Independence Moving Forward with July 4 Parade, Fireworks
Independence Day will be celebrated with a parade and fireworks in Independence.
Though many other local communities have canceled summer parades, such as those in honor of Memorial Day and July 4, Independence decided only to cancel its annual Independence Day festival in Memorial Park.
This year's parade, schedule for July 4 at 11 a.m., will be longer to allow for more people to take part while practicing social-distancing, since the COVID-19 pandemic is still ongoing.
"This is probably the longest parade route we have ever had," said Independence City Administrator Chris Moriconi. "It's about two and a half miles. We made it longer to keep people safe. The people here have been showing a lot of common sense. The parks are open and everyone is doing what they're supposed to do, so we think people will space themselves out."
The parade route begins at Summit View Academy on Madison Pike and stretches to Simon Kenton High School.
The parade traditionally involves candy being thrown by those walking or riding in cars or on floats, and Moriconi said that would be allowed this year as long the candy pieces are individually wrapped.
Extra gloves and hand sanitizer must be present for parade participants, too.

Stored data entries
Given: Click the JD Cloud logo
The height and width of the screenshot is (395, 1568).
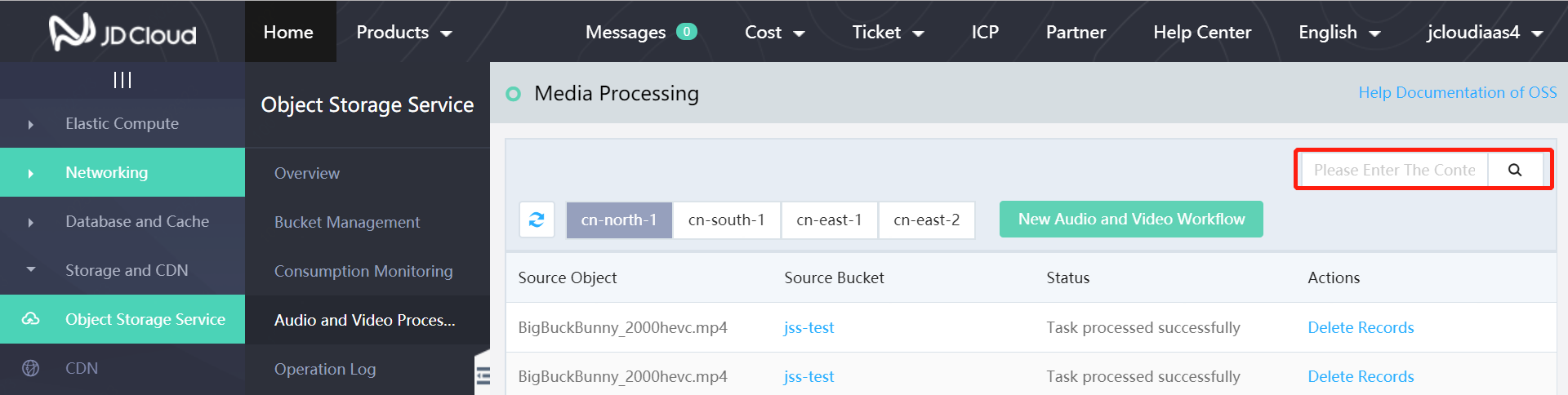Looking at the screenshot, I should point(122,33).
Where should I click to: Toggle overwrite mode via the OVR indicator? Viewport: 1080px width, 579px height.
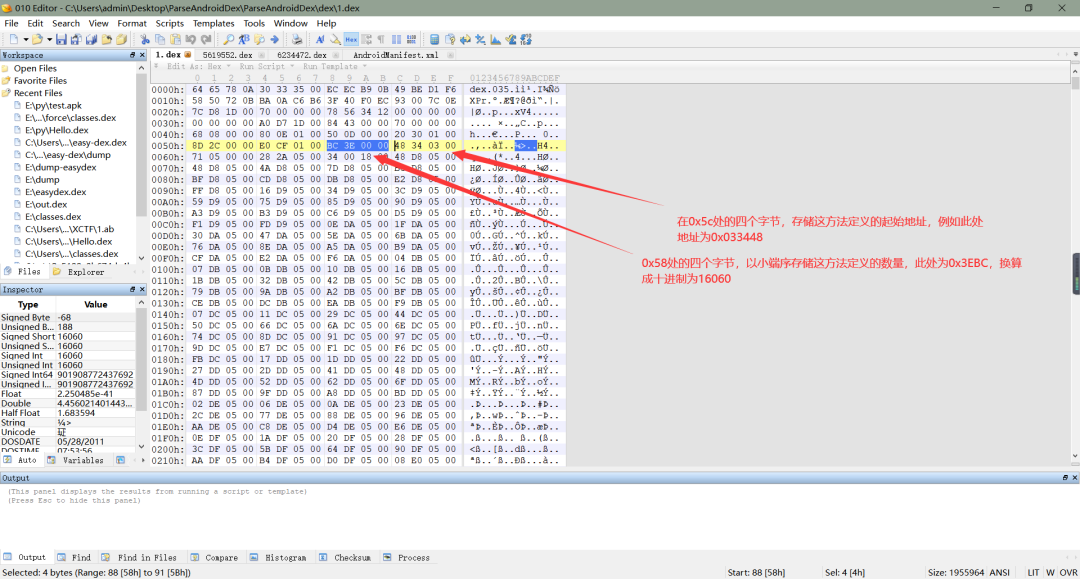[1068, 572]
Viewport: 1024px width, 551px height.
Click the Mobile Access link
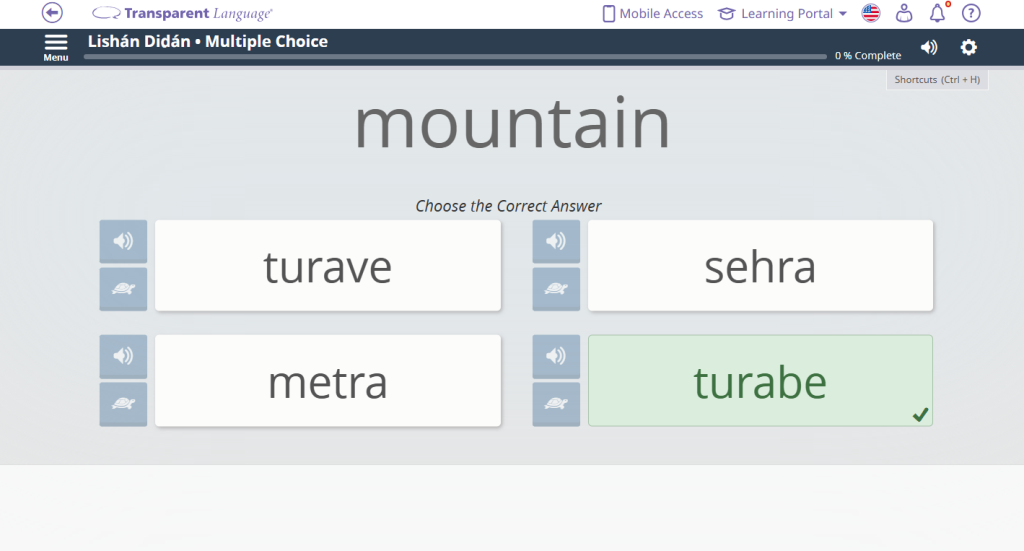(652, 14)
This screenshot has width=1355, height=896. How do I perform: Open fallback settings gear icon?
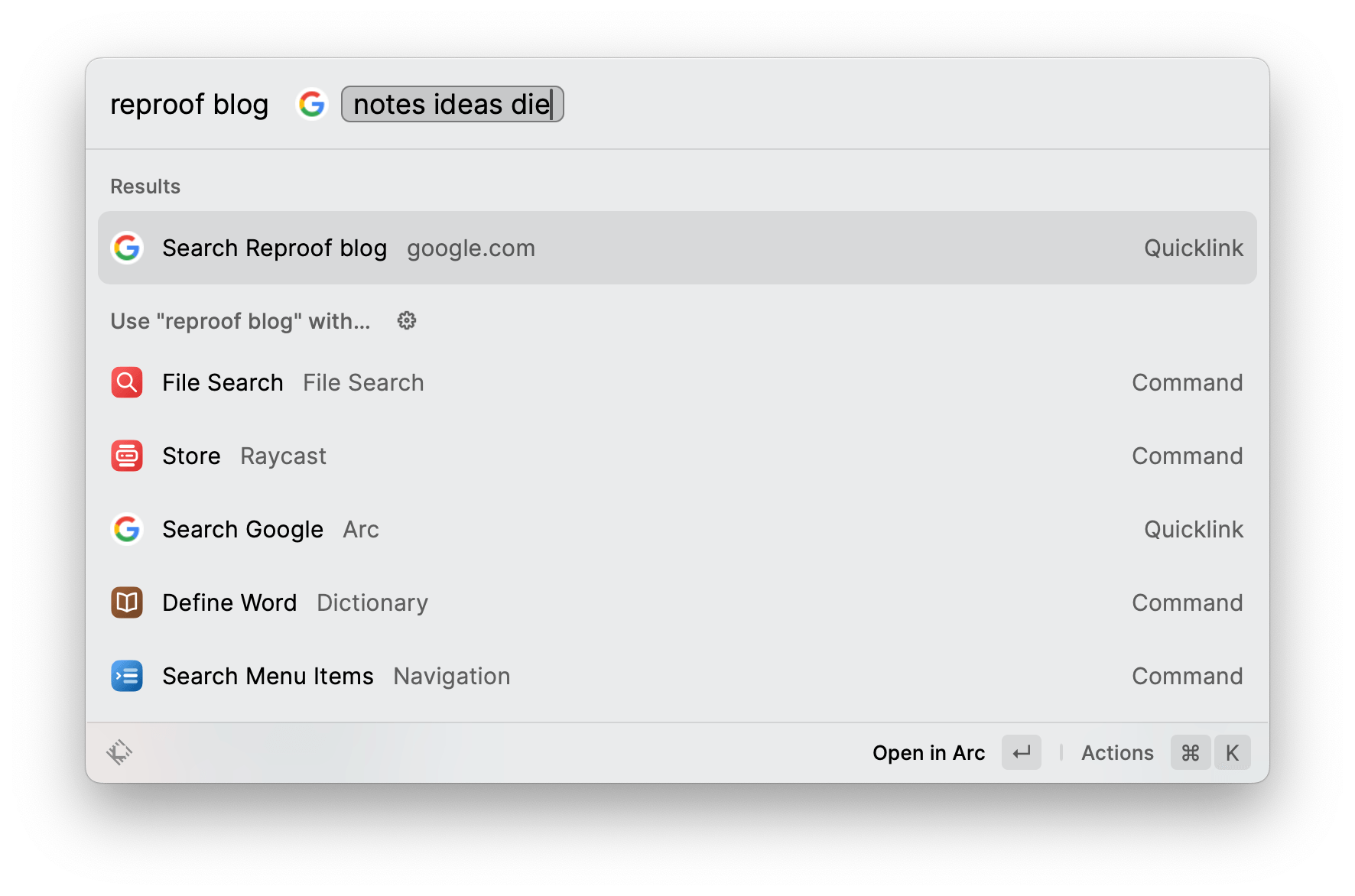click(407, 321)
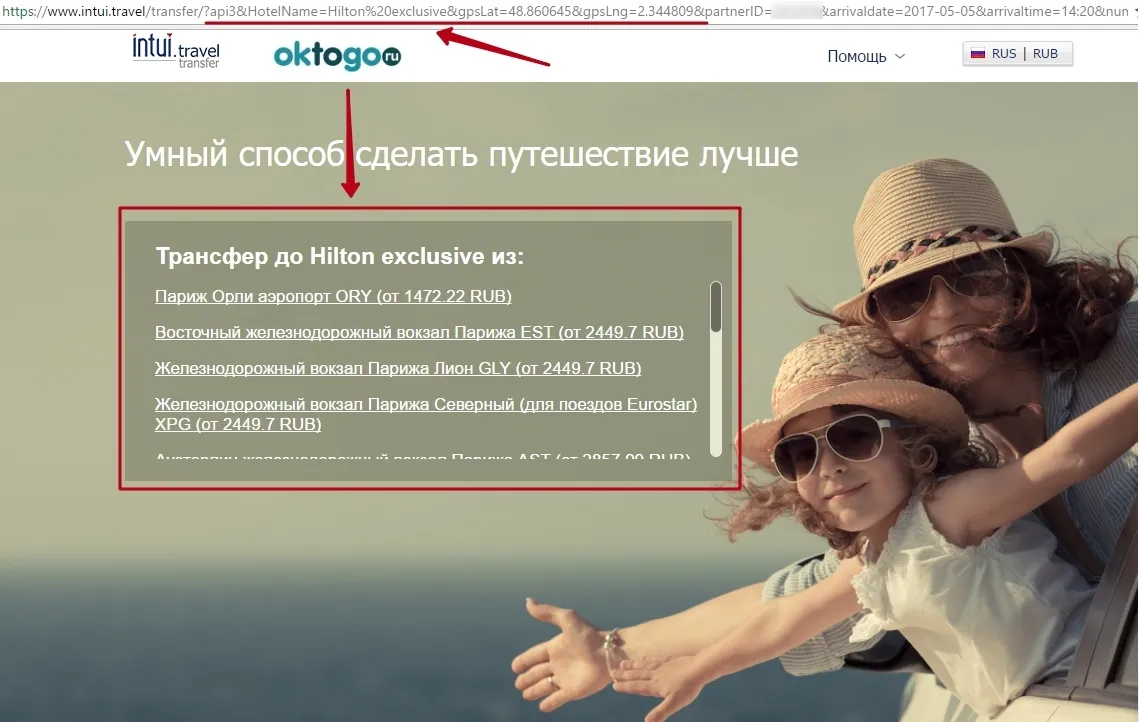
Task: Click the lower scrollbar track in transfer list
Action: [x=716, y=396]
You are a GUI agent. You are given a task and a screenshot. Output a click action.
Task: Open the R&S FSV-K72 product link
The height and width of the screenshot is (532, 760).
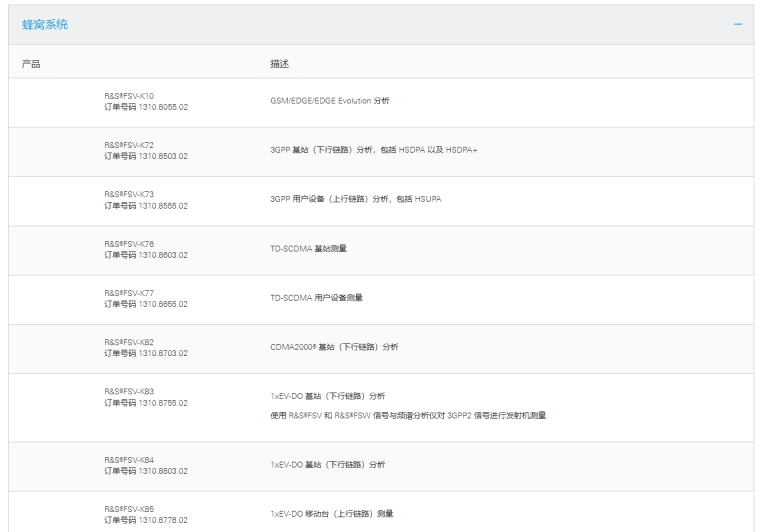[129, 145]
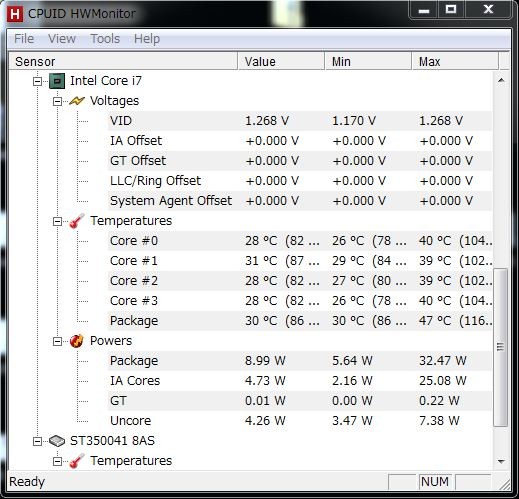Click the Powers flame icon

[x=77, y=341]
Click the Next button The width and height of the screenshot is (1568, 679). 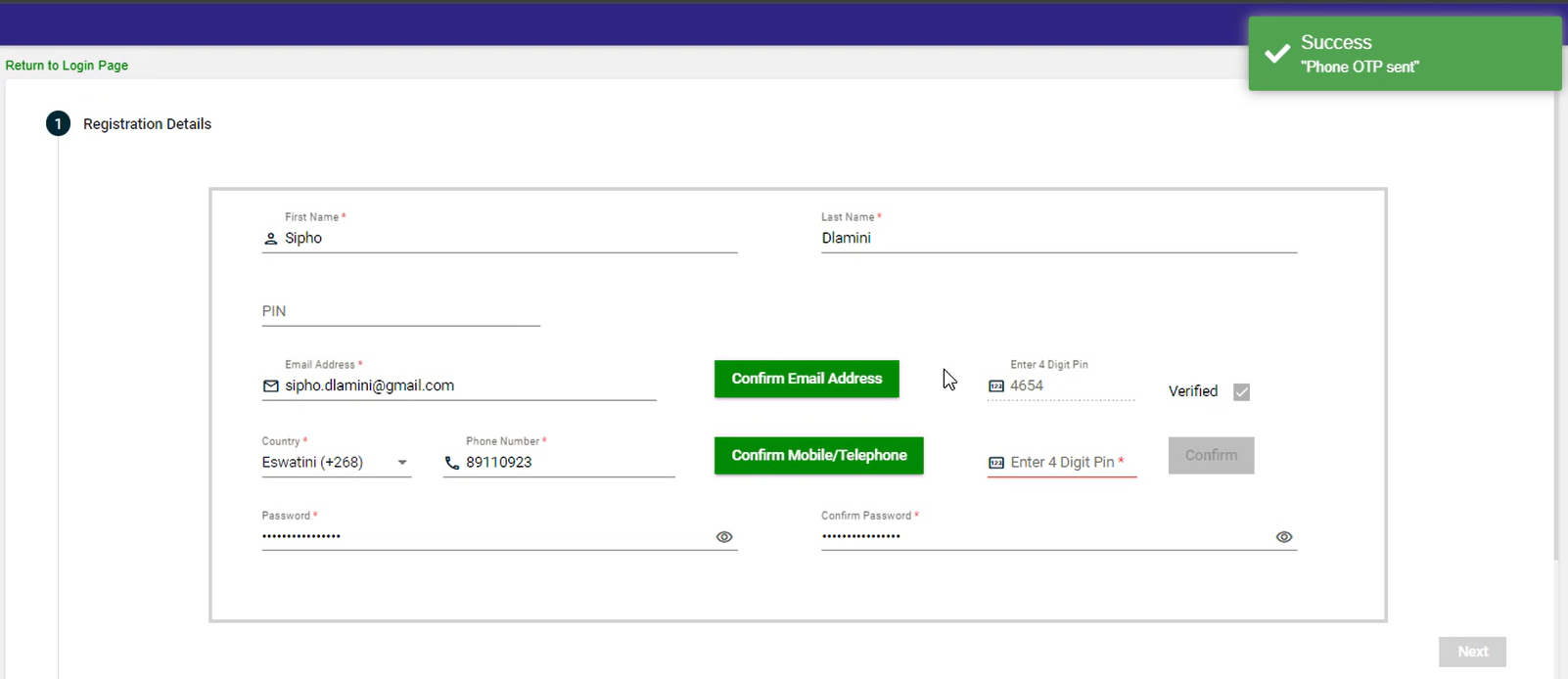(x=1472, y=652)
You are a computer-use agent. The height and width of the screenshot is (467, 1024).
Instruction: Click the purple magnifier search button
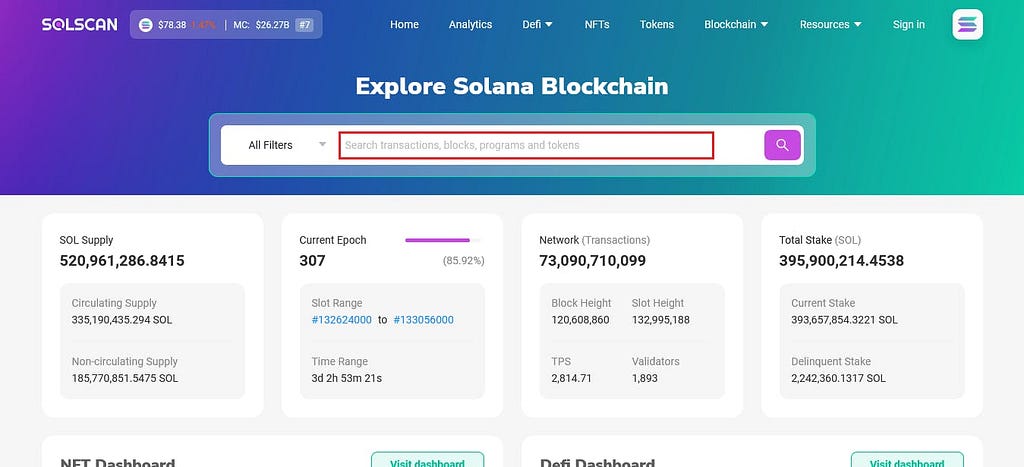782,145
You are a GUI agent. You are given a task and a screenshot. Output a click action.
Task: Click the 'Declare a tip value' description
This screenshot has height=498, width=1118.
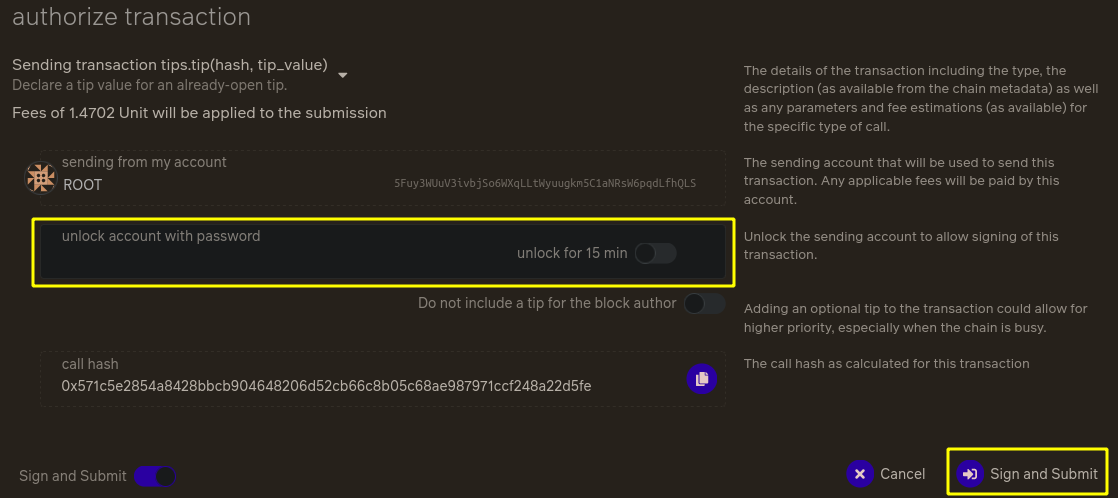point(149,85)
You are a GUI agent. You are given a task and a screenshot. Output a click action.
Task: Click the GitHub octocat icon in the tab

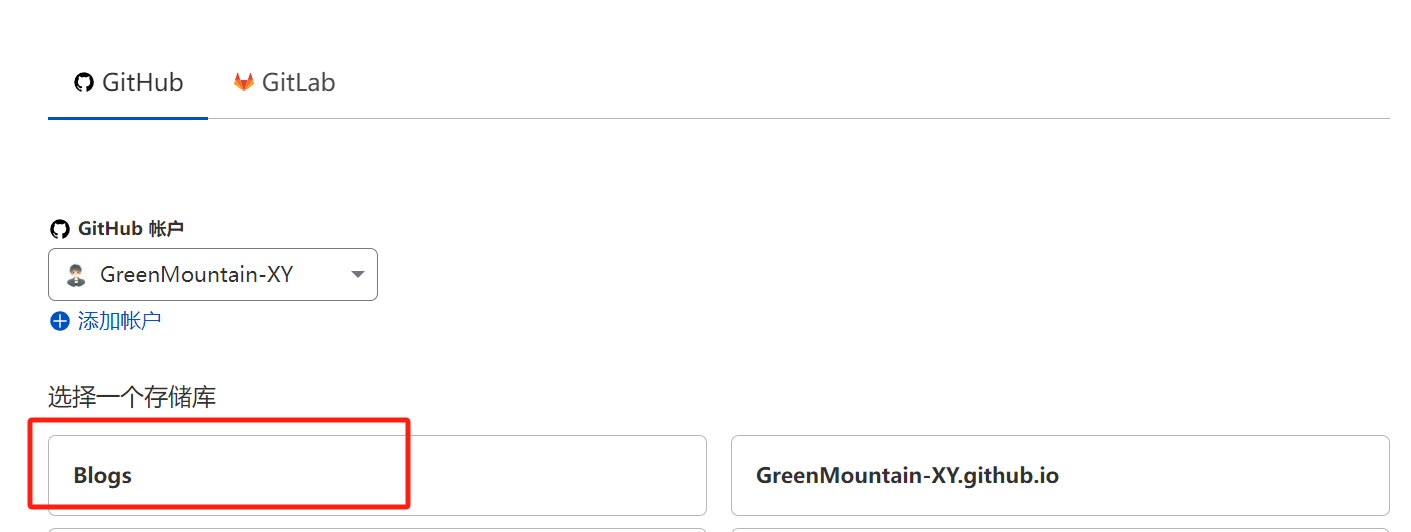pos(84,82)
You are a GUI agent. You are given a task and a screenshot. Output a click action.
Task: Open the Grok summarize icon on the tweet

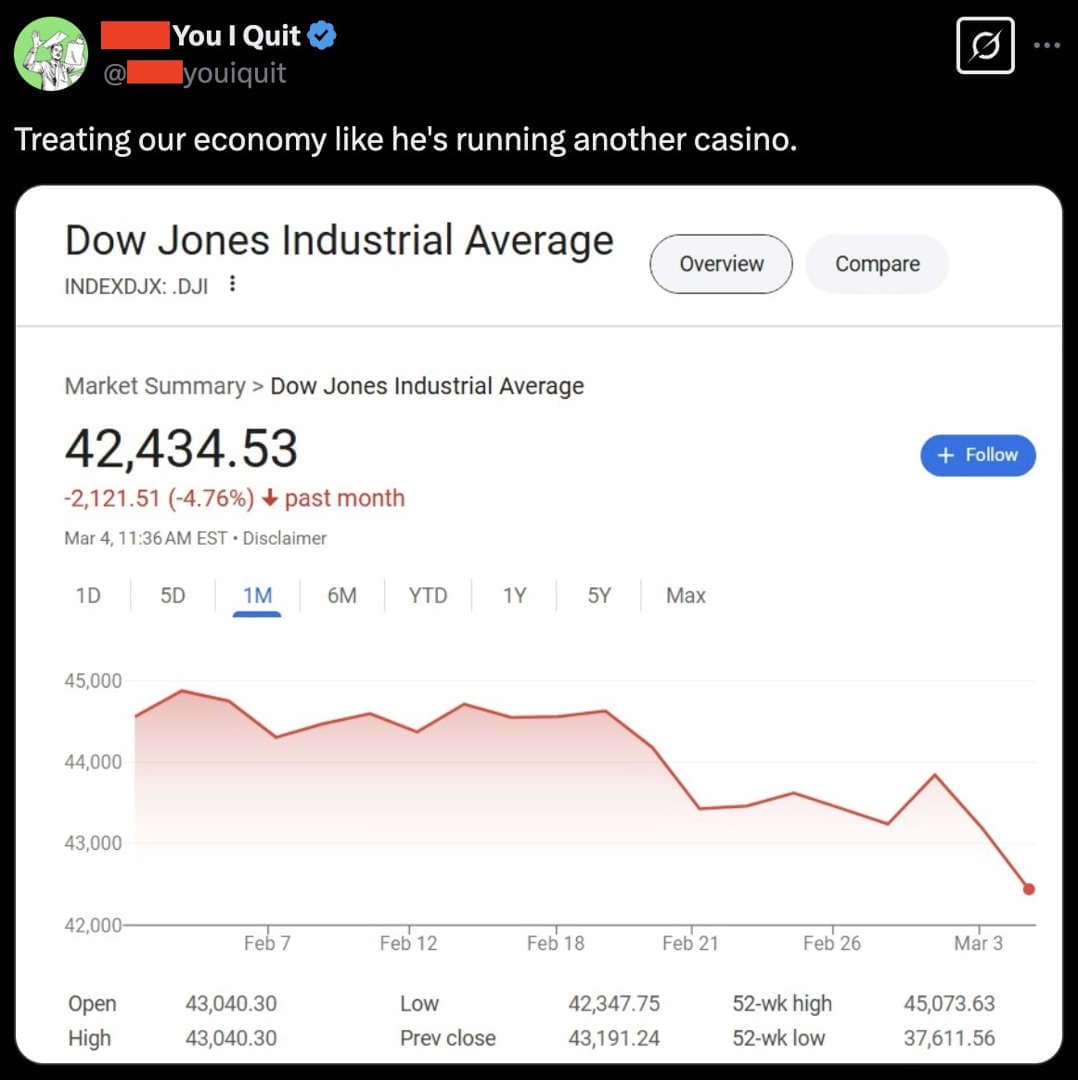coord(986,46)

TASK TO COMPLETE: Retype the article about the Independence July 4 parade from "Though many other" up to and including "is still ongoing.". Rely only on the article about the Independence parade to complete the work.

TASK SOLUTION:
Though many other local communities have canceled summer parades, such as those in honor of Memorial Day and July 4, Independence decided only to cancel its annual Independence Day festival in Memorial Park.
This year's parade, schedule for July 4 at 11 a.m., will be longer to allow for more people to take part while practicing social-distancing, since the COVID-19 pandemic is still ongoing.